§ **What to work on**
Return each record word for word, keeping none of its pictures.

(Pixel coordinate grounding data)
--------------------

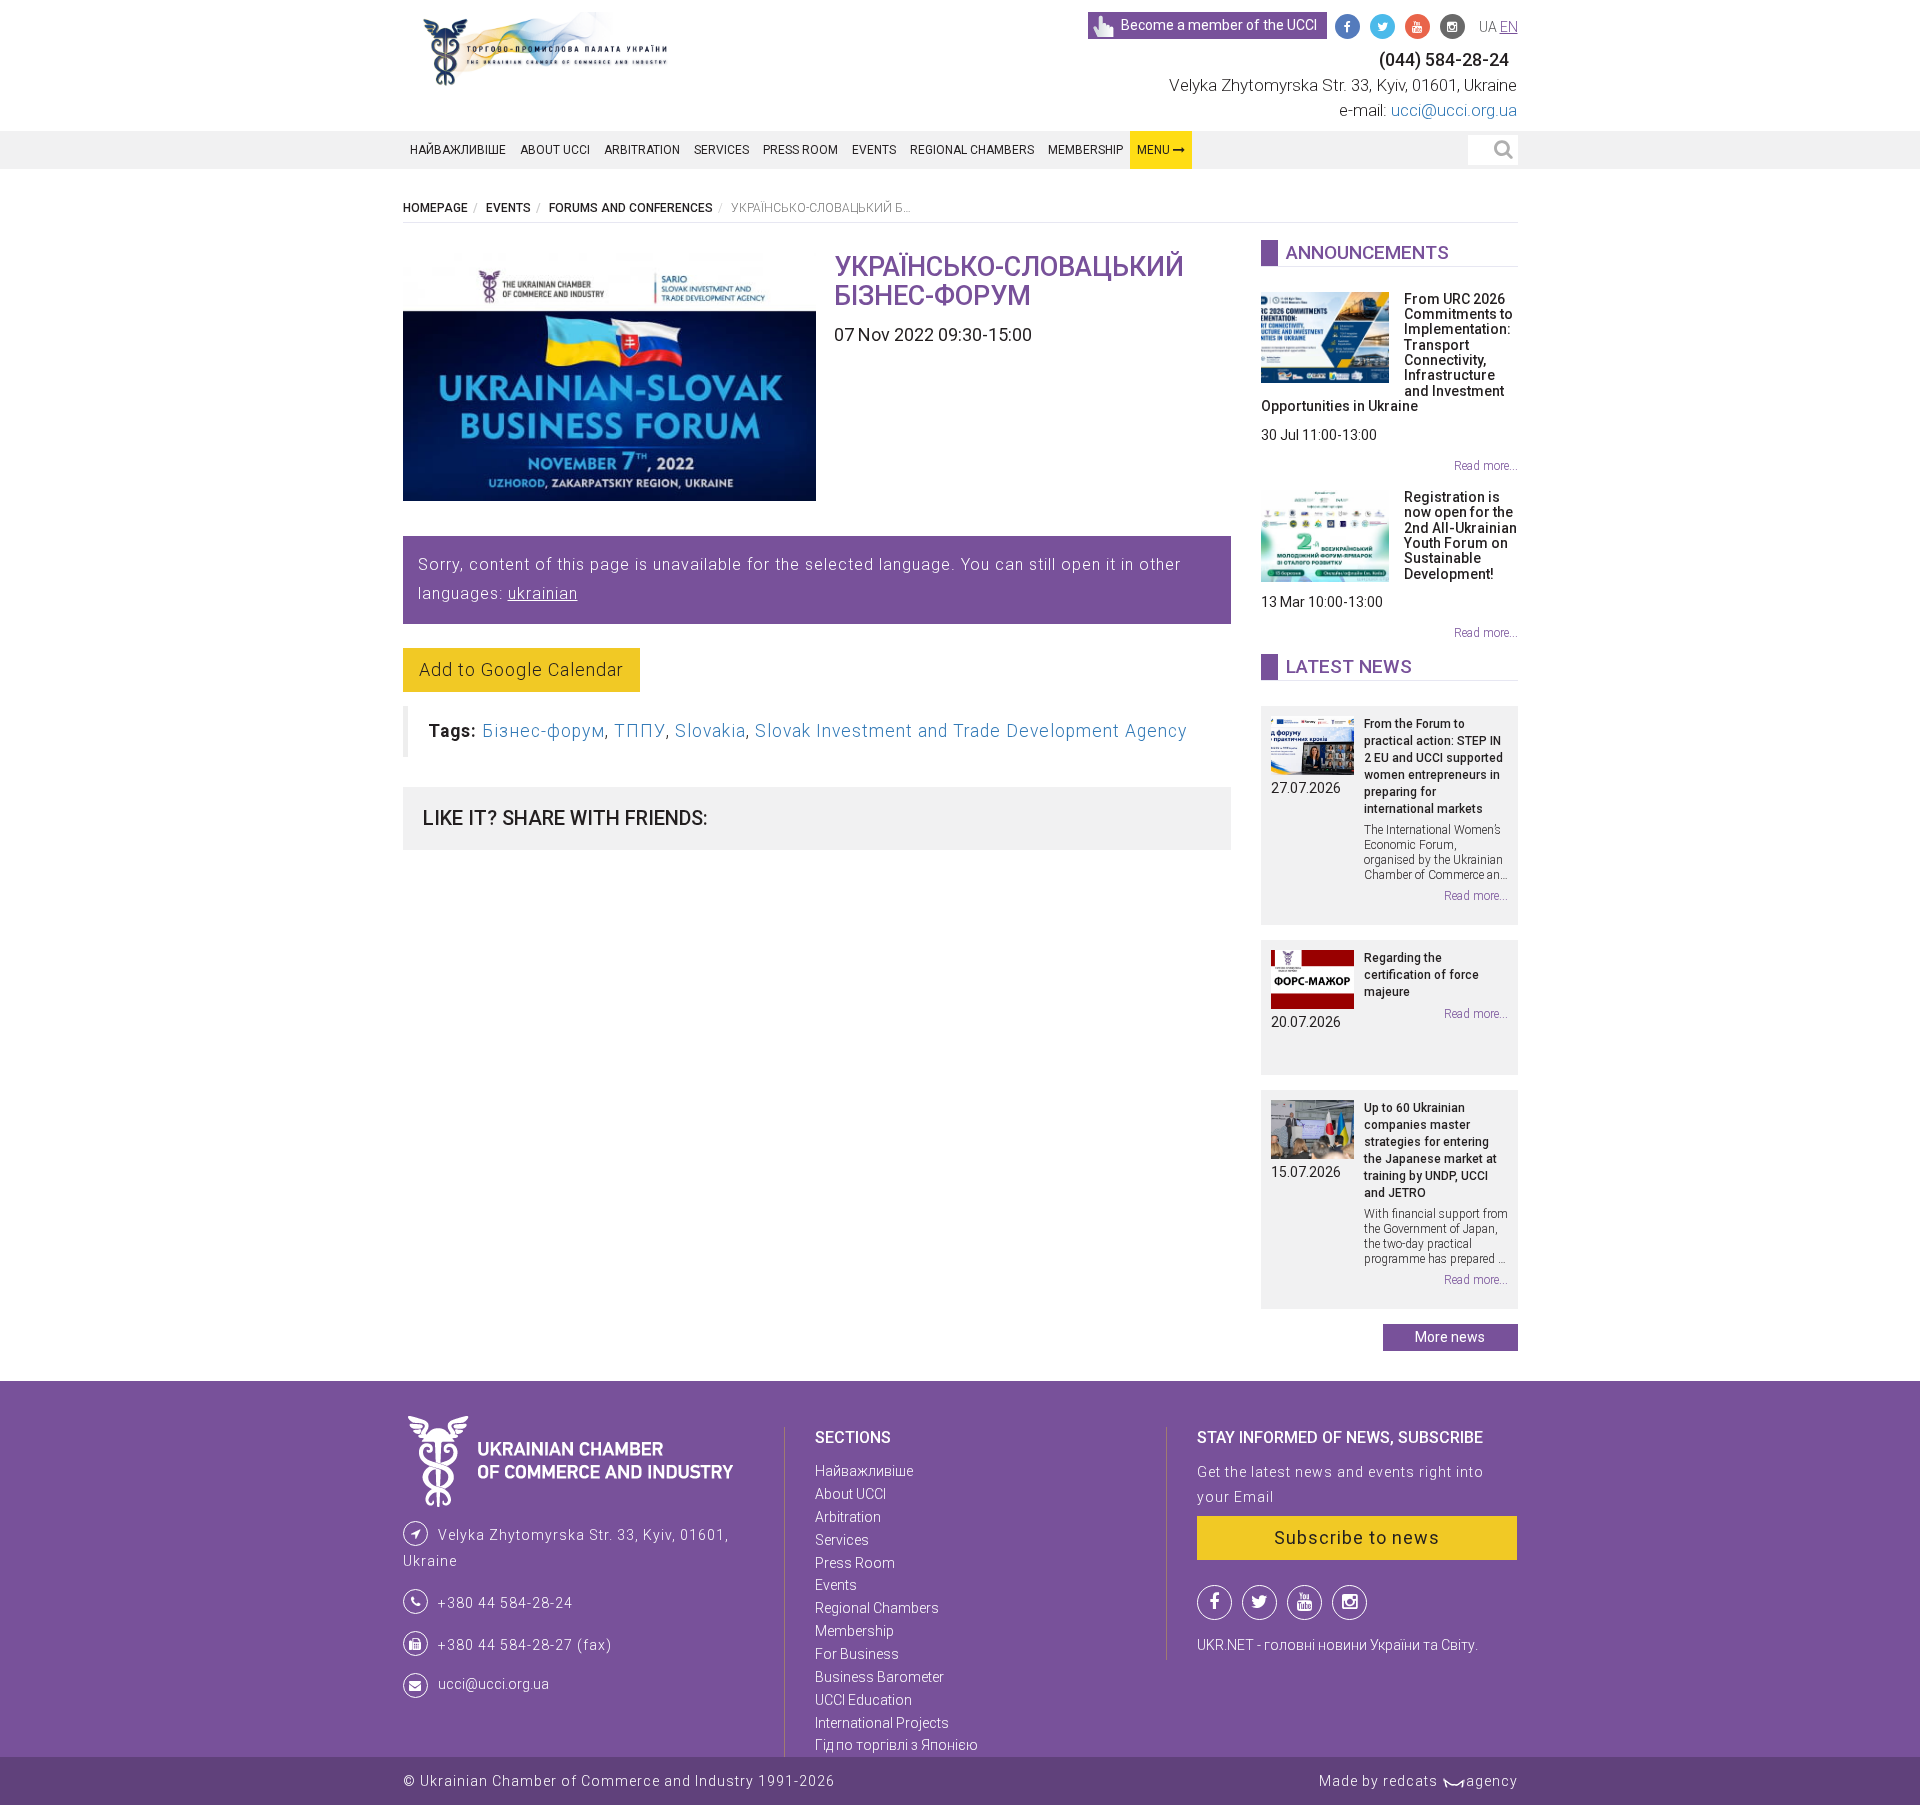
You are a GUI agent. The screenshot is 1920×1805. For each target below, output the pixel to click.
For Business (857, 1654)
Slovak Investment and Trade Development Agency (971, 731)
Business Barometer (879, 1677)
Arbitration (642, 150)
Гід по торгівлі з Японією (896, 1745)
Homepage (435, 208)
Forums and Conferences (631, 208)
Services (721, 150)
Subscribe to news (1357, 1537)
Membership (1085, 150)
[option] (610, 377)
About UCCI (555, 150)
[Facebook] (1347, 26)
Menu (1155, 150)
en (1509, 27)
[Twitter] (1382, 26)
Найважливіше (458, 150)
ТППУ (640, 731)
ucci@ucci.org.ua (1454, 110)
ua (1488, 27)
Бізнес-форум (543, 731)
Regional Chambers (972, 150)
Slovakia (710, 731)
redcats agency (1450, 1781)
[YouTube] (1417, 26)
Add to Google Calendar (521, 669)
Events (874, 150)
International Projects (882, 1723)
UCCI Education (863, 1700)
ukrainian (543, 593)
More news (1450, 1337)
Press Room (800, 150)
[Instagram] (1452, 26)
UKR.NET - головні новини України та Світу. (1337, 1645)
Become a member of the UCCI (1219, 25)
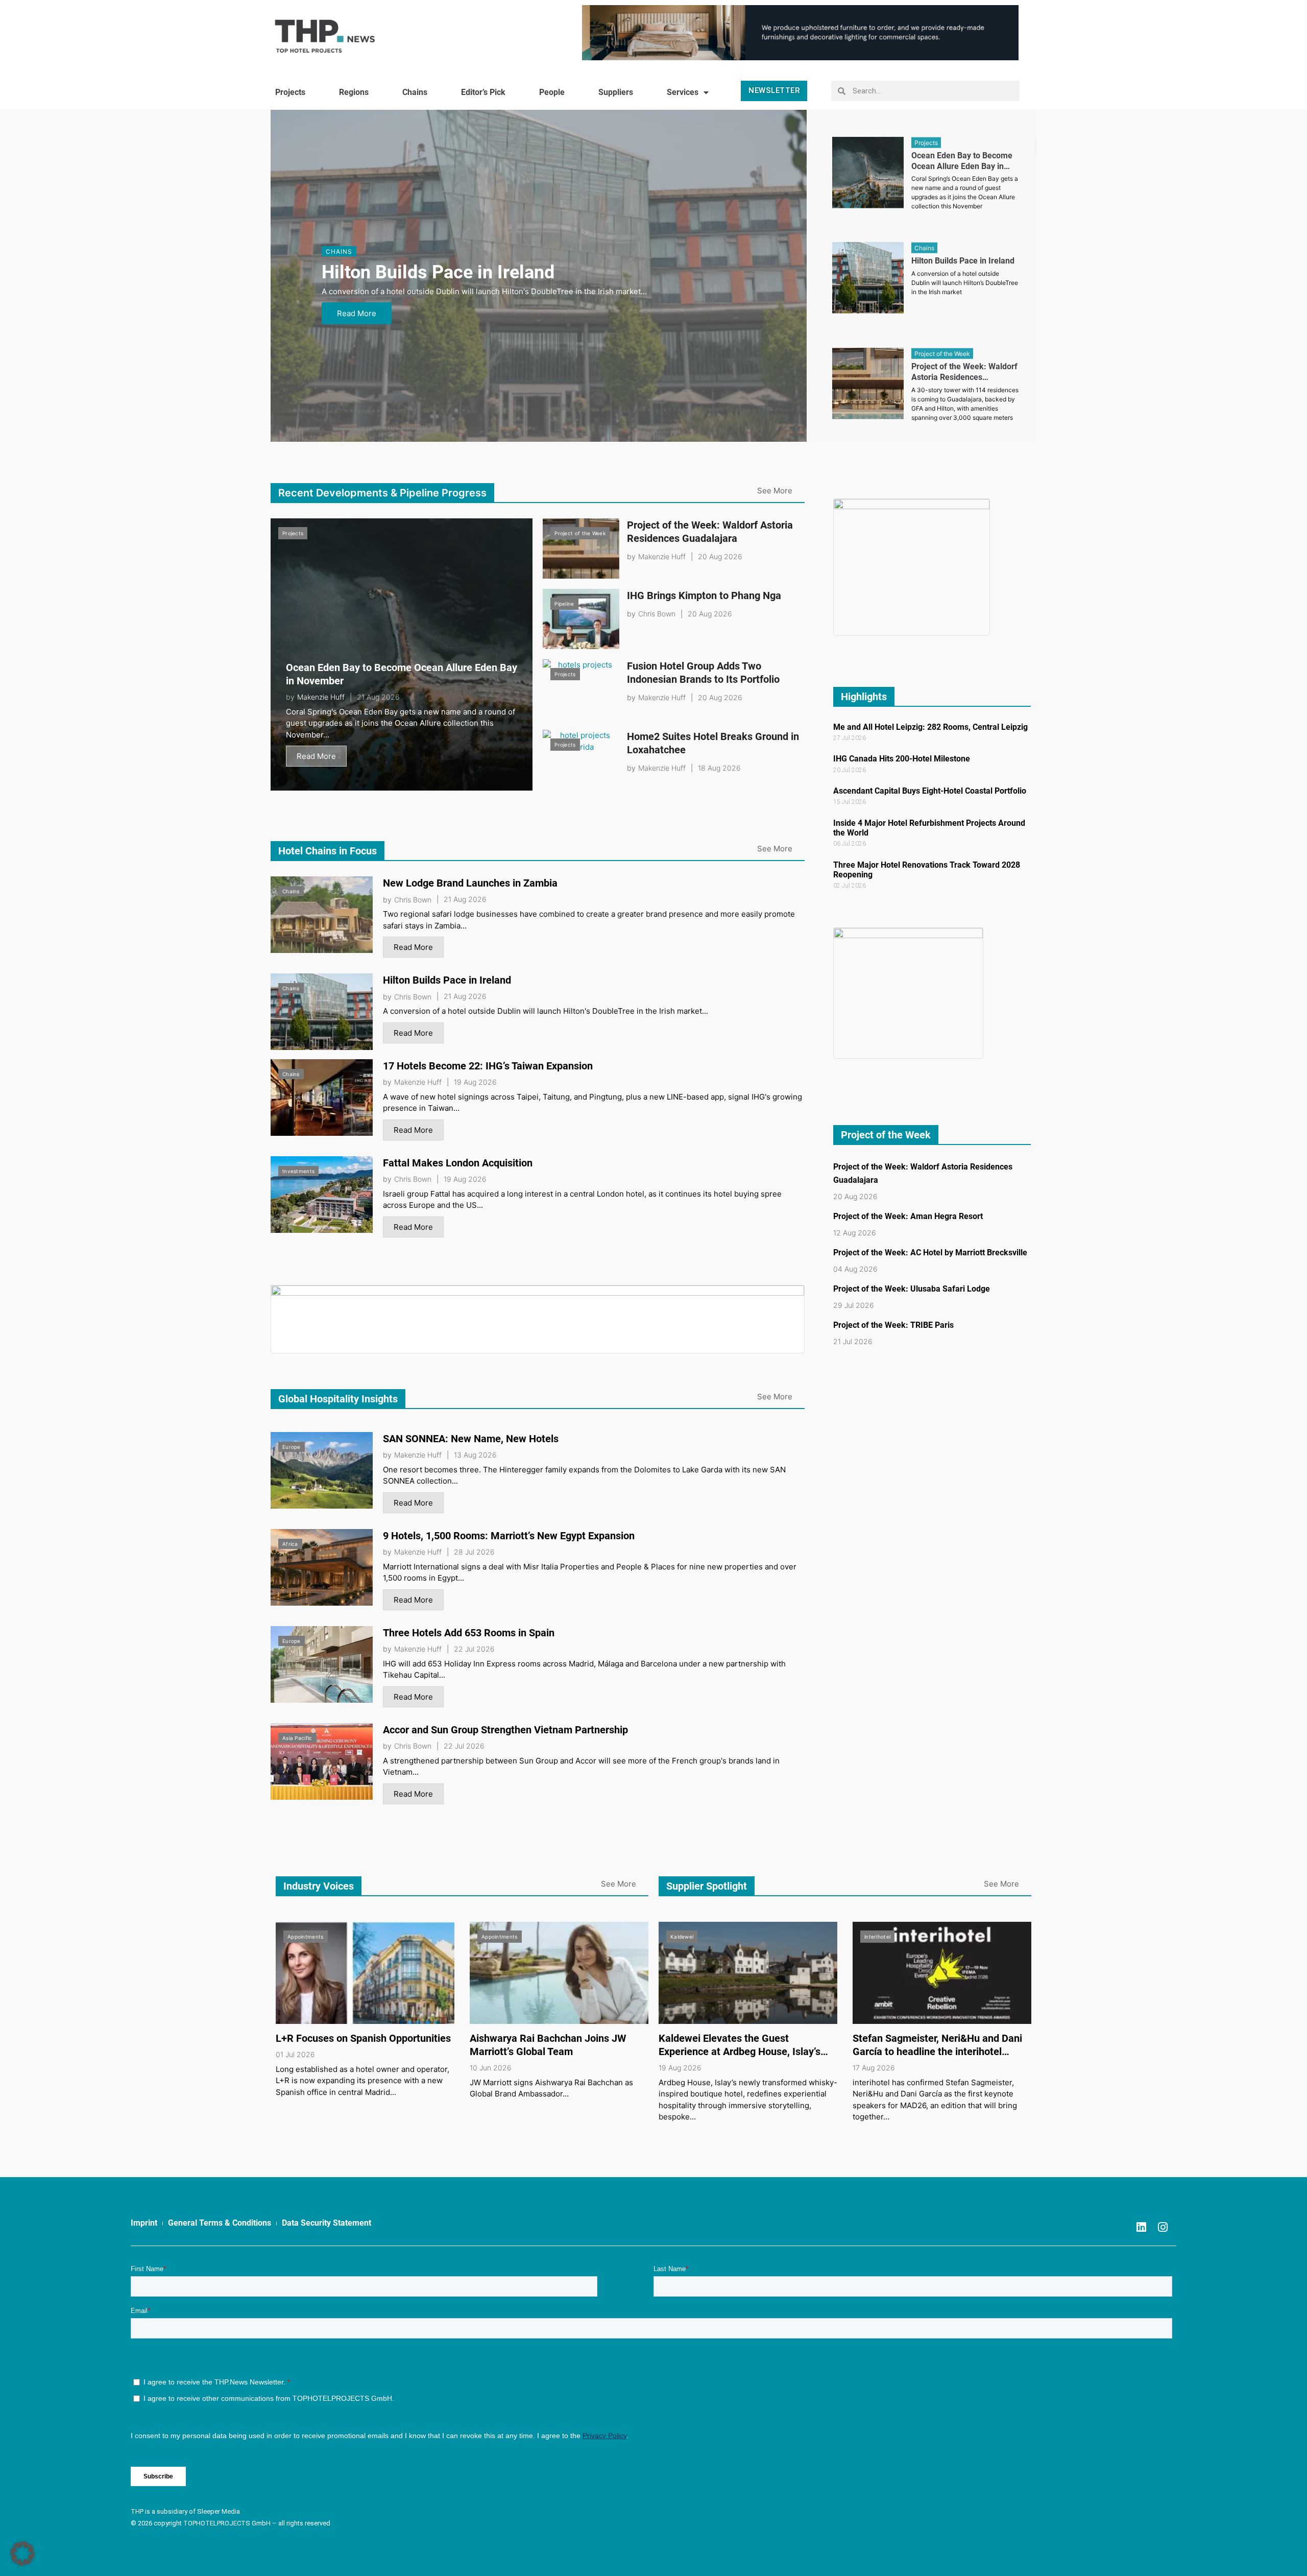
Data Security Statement (326, 2223)
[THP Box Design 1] (908, 992)
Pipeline (564, 604)
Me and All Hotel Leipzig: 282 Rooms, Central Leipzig (930, 727)
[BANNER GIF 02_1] (911, 566)
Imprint (144, 2223)
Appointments (305, 1937)
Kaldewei (681, 1937)
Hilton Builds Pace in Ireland (438, 272)
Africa (290, 1544)
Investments (298, 1171)
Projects (290, 92)
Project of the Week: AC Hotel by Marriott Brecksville (930, 1252)
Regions (354, 92)
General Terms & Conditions (219, 2223)
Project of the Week (580, 533)
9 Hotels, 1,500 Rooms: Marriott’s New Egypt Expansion (509, 1536)
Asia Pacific (297, 1738)
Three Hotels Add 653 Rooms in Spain (468, 1633)
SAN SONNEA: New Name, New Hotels (471, 1439)
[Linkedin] (1141, 2227)
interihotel (877, 1937)
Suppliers (615, 92)
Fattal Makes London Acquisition (458, 1163)
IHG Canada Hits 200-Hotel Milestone (901, 759)
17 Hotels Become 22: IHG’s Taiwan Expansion (488, 1066)
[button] (22, 2553)
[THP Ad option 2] (537, 1318)
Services (682, 92)
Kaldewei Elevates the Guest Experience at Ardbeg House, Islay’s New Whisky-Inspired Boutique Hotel (742, 2051)
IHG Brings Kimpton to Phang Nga (704, 595)
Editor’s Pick (483, 92)
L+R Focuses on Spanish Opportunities (363, 2038)
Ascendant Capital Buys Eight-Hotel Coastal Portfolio (929, 791)
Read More (356, 313)
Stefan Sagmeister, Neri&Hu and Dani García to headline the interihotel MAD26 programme (937, 2051)
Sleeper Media (218, 2511)
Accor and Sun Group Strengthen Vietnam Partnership (505, 1730)
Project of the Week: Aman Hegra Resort (908, 1216)
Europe (291, 1447)
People (552, 92)
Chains (414, 92)
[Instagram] (1162, 2227)
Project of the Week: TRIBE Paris (893, 1325)
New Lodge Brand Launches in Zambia (470, 883)
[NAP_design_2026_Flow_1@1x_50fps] (800, 32)
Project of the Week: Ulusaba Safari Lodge (911, 1289)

--------------------

§ **Response area**
You are a GUI agent. The screenshot is 1920×1805. For each target below, output the pixel to click.
For Business (857, 1654)
Slovak Investment and Trade Development Agency (971, 731)
Business Barometer (879, 1677)
Arbitration (642, 150)
Гід по торгівлі з Японією (896, 1745)
Homepage (435, 208)
Forums and Conferences (631, 208)
Services (721, 150)
Subscribe to news (1357, 1537)
Membership (1085, 150)
[option] (610, 377)
About UCCI (555, 150)
[Facebook] (1347, 26)
Menu (1155, 150)
en (1509, 27)
[Twitter] (1382, 26)
Найважливіше (458, 150)
ТППУ (640, 731)
ucci@ucci.org.ua (1454, 110)
ua (1488, 27)
Бізнес-форум (543, 731)
Regional Chambers (972, 150)
Slovakia (710, 731)
redcats agency (1450, 1781)
[YouTube] (1417, 26)
Add to Google Calendar (521, 669)
Events (874, 150)
International Projects (882, 1723)
UCCI Education (863, 1700)
ukrainian (543, 593)
More news (1450, 1337)
Press Room (800, 150)
[Instagram] (1452, 26)
UKR.NET - головні новини України та Світу. (1337, 1645)
Become a member of the UCCI (1219, 25)
Data Security Statement (326, 2223)
[THP Box Design 1] (908, 992)
Pipeline (564, 604)
Me and All Hotel Leipzig: 282 Rooms, Central Leipzig (930, 727)
[BANNER GIF 02_1] (911, 566)
Imprint (144, 2223)
Appointments (305, 1937)
Kaldewei (681, 1937)
Hilton Builds Pace in Ireland (438, 272)
Africa (290, 1544)
Investments (298, 1171)
Projects (290, 92)
Project of the Week: AC Hotel by Marriott Brecksville (930, 1252)
Regions (354, 92)
General Terms & Conditions (219, 2223)
Project of the Week (580, 533)
9 Hotels, 1,500 Rooms: Marriott’s New Egypt Expansion (509, 1536)
Asia Pacific (297, 1738)
Three Hotels Add 653 Rooms in Spain (468, 1633)
SAN SONNEA: New Name, New Hotels (471, 1439)
[Linkedin] (1141, 2227)
interihotel (877, 1937)
Suppliers (615, 92)
Fattal Makes London Acquisition (458, 1163)
IHG Canada Hits 200-Hotel Milestone (901, 759)
17 Hotels Become 22: IHG’s Taiwan Expansion (488, 1066)
[button] (22, 2553)
[THP Ad option 2] (537, 1318)
Services (682, 92)
Kaldewei Elevates the Guest Experience at Ardbeg House, Islay’s New Whisky-Inspired Boutique Hotel (742, 2051)
IHG Brings Kimpton to Phang Nga (704, 595)
Editor’s Pick (483, 92)
L+R Focuses on Spanish Opportunities (363, 2038)
Ascendant Capital Buys Eight-Hotel Coastal Portfolio (929, 791)
Read More (356, 313)
Stefan Sagmeister, Neri&Hu and Dani García to headline the interihotel MAD26 programme (937, 2051)
Sleeper Media (218, 2511)
Accor and Sun Group Strengthen Vietnam Partnership (505, 1730)
Project of the Week: Aman Hegra Resort (908, 1216)
Europe (291, 1447)
People (552, 92)
Chains (414, 92)
[Instagram] (1162, 2227)
Project of the Week: TRIBE Paris (893, 1325)
New Lodge Brand Launches in Zambia (470, 883)
[NAP_design_2026_Flow_1@1x_50fps] (800, 32)
Project of the Week: Ulusaba Safari Lodge (911, 1289)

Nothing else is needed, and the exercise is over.